◆ **DATASET RECORDS**

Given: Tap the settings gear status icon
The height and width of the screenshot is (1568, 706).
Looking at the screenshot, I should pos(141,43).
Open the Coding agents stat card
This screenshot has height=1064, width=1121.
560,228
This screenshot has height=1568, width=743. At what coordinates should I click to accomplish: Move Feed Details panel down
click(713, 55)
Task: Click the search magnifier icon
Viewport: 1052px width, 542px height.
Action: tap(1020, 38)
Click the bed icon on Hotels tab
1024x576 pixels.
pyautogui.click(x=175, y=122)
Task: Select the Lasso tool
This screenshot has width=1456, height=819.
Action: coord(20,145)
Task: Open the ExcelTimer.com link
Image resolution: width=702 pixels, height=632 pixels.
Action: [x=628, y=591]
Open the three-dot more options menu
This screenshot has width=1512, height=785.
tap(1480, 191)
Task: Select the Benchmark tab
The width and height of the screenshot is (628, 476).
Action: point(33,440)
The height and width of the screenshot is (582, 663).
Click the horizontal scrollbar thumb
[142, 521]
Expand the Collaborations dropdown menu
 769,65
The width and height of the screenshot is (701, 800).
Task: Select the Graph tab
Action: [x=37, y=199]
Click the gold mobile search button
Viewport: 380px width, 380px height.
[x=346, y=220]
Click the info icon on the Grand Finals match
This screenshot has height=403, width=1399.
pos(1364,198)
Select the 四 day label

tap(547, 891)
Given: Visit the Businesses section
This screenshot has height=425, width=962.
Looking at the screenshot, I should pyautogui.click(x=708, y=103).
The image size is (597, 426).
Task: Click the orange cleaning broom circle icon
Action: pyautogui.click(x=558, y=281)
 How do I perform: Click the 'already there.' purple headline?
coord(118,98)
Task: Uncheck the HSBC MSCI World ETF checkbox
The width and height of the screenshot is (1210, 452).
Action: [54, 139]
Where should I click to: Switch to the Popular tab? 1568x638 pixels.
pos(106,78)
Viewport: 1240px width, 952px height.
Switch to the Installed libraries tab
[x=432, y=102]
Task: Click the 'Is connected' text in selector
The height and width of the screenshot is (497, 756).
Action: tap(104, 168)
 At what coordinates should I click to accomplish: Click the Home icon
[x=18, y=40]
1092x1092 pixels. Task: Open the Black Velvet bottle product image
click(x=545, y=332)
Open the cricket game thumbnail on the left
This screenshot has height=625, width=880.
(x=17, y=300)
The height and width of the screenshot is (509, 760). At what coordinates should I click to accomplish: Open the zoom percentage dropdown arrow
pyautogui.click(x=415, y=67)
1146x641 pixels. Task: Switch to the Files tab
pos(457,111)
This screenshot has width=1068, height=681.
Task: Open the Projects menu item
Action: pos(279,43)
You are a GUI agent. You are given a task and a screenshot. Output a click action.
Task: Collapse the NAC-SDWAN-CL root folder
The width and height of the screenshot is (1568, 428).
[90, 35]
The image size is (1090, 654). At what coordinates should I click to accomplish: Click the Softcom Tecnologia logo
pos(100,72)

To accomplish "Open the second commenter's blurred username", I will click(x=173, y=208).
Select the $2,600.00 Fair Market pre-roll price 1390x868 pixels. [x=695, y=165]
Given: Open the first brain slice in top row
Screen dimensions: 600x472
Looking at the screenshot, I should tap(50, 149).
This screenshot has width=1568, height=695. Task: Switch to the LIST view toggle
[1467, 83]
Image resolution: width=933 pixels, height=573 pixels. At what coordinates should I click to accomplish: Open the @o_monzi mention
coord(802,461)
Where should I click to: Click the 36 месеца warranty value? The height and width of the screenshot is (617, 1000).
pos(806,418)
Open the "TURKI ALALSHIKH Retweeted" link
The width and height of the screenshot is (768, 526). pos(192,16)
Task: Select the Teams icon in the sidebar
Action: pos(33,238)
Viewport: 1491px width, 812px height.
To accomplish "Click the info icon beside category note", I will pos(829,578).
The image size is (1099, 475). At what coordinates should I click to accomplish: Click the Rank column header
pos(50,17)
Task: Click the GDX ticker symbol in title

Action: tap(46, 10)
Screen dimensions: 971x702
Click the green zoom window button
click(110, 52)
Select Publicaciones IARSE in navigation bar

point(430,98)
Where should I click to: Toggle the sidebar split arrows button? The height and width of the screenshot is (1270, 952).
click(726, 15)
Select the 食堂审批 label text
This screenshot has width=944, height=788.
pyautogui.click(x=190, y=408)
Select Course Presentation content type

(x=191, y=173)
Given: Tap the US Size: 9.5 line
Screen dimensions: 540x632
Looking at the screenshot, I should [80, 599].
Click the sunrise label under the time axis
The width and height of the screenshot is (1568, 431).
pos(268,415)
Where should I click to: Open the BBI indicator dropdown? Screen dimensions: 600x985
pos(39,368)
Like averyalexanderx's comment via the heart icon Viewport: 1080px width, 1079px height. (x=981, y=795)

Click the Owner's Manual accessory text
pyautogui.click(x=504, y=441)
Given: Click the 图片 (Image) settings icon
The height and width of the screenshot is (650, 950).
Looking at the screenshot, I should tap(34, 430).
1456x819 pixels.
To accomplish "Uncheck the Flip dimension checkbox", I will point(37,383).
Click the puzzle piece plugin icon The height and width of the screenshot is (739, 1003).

◆ **ASSIGNMENT**
Every line of the data above is to be copied out exactly.

◆ **SOLUTION TO THE EXERCISE**
Given: Tap the settings gear status icon
The height and width of the screenshot is (1568, 706).
Looking at the screenshot, I should pos(141,43).
Open the Coding agents stat card
This screenshot has height=1064, width=1121.
560,228
This screenshot has height=1568, width=743. At what coordinates should I click to accomplish: Move Feed Details panel down
click(713, 55)
Task: Click the search magnifier icon
Viewport: 1052px width, 542px height.
Action: tap(1020, 38)
Click the bed icon on Hotels tab
1024x576 pixels.
pyautogui.click(x=175, y=122)
Task: Select the Lasso tool
This screenshot has width=1456, height=819.
Action: coord(20,145)
Task: Open the ExcelTimer.com link
Image resolution: width=702 pixels, height=632 pixels.
Action: [x=628, y=591]
Open the three-dot more options menu
This screenshot has width=1512, height=785.
tap(1480, 191)
Task: Select the Benchmark tab
The width and height of the screenshot is (628, 476).
Action: point(33,440)
The height and width of the screenshot is (582, 663).
Click the horizontal scrollbar thumb
[142, 521]
Expand the Collaborations dropdown menu
 769,65
The width and height of the screenshot is (701, 800).
Task: Select the Graph tab
Action: [x=37, y=199]
Click the gold mobile search button
Viewport: 380px width, 380px height.
[x=346, y=220]
Click the info icon on the Grand Finals match
This screenshot has height=403, width=1399.
pos(1364,198)
Select the 四 day label

tap(547, 891)
Given: Visit the Businesses section
This screenshot has height=425, width=962.
Looking at the screenshot, I should pyautogui.click(x=708, y=103).
The image size is (597, 426).
Task: Click the orange cleaning broom circle icon
Action: pyautogui.click(x=558, y=281)
 How do I perform: Click the 'already there.' purple headline?
coord(118,98)
Task: Uncheck the HSBC MSCI World ETF checkbox
The width and height of the screenshot is (1210, 452).
Action: [54, 139]
Where should I click to: Switch to the Popular tab? 1568x638 pixels.
pos(106,78)
Viewport: 1240px width, 952px height.
Switch to the Installed libraries tab
[x=432, y=102]
Task: Click the 'Is connected' text in selector
The height and width of the screenshot is (497, 756).
Action: tap(104, 168)
 At what coordinates should I click to accomplish: Click the Home icon
[x=18, y=40]
1092x1092 pixels. Task: Open the Black Velvet bottle product image
click(x=545, y=332)
Open the cricket game thumbnail on the left
This screenshot has height=625, width=880.
(x=17, y=300)
The height and width of the screenshot is (509, 760). At what coordinates should I click to accomplish: Open the zoom percentage dropdown arrow
pyautogui.click(x=415, y=67)
1146x641 pixels. Task: Switch to the Files tab
pos(457,111)
This screenshot has width=1068, height=681.
Task: Open the Projects menu item
Action: pos(279,43)
You are a GUI agent. You are given a task and a screenshot. Output a click action.
Task: Collapse the NAC-SDWAN-CL root folder
The width and height of the screenshot is (1568, 428).
[90, 35]
The image size is (1090, 654). At what coordinates should I click to accomplish: Click the Softcom Tecnologia logo
pos(100,72)

To accomplish "Open the second commenter's blurred username", I will click(x=173, y=208).
Select the $2,600.00 Fair Market pre-roll price 1390x868 pixels. [x=695, y=165]
Given: Open the first brain slice in top row
Screen dimensions: 600x472
Looking at the screenshot, I should tap(50, 149).
This screenshot has width=1568, height=695. Task: Switch to the LIST view toggle
[1467, 83]
Image resolution: width=933 pixels, height=573 pixels. At what coordinates should I click to accomplish: Open the @o_monzi mention
coord(802,461)
Where should I click to: Click the 36 месеца warranty value? The height and width of the screenshot is (617, 1000).
pos(806,418)
Open the "TURKI ALALSHIKH Retweeted" link
The width and height of the screenshot is (768, 526). pos(192,16)
Task: Select the Teams icon in the sidebar
Action: pos(33,238)
Viewport: 1491px width, 812px height.
To accomplish "Click the info icon beside category note", I will pos(829,578).
The image size is (1099, 475). At what coordinates should I click to accomplish: Click the Rank column header
pos(50,17)
Task: Click the GDX ticker symbol in title

Action: tap(46, 10)
Screen dimensions: 971x702
Click the green zoom window button
click(110, 52)
Select Publicaciones IARSE in navigation bar

point(430,98)
Where should I click to: Toggle the sidebar split arrows button? The height and width of the screenshot is (1270, 952).
click(726, 15)
Select the 食堂审批 label text
This screenshot has width=944, height=788.
pyautogui.click(x=190, y=408)
Select Course Presentation content type

(x=191, y=173)
Given: Tap the US Size: 9.5 line
Screen dimensions: 540x632
Looking at the screenshot, I should [80, 599].
Click the sunrise label under the time axis
The width and height of the screenshot is (1568, 431).
pos(268,415)
Where should I click to: Open the BBI indicator dropdown? Screen dimensions: 600x985
pos(39,368)
Like averyalexanderx's comment via the heart icon Viewport: 1080px width, 1079px height. (x=981, y=795)

Click the Owner's Manual accessory text
pyautogui.click(x=504, y=441)
Given: Click the 图片 (Image) settings icon
The height and width of the screenshot is (650, 950).
Looking at the screenshot, I should tap(34, 430).
1456x819 pixels.
To accomplish "Uncheck the Flip dimension checkbox", I will point(37,383).
Click the puzzle piece plugin icon The height and width of the screenshot is (739, 1003).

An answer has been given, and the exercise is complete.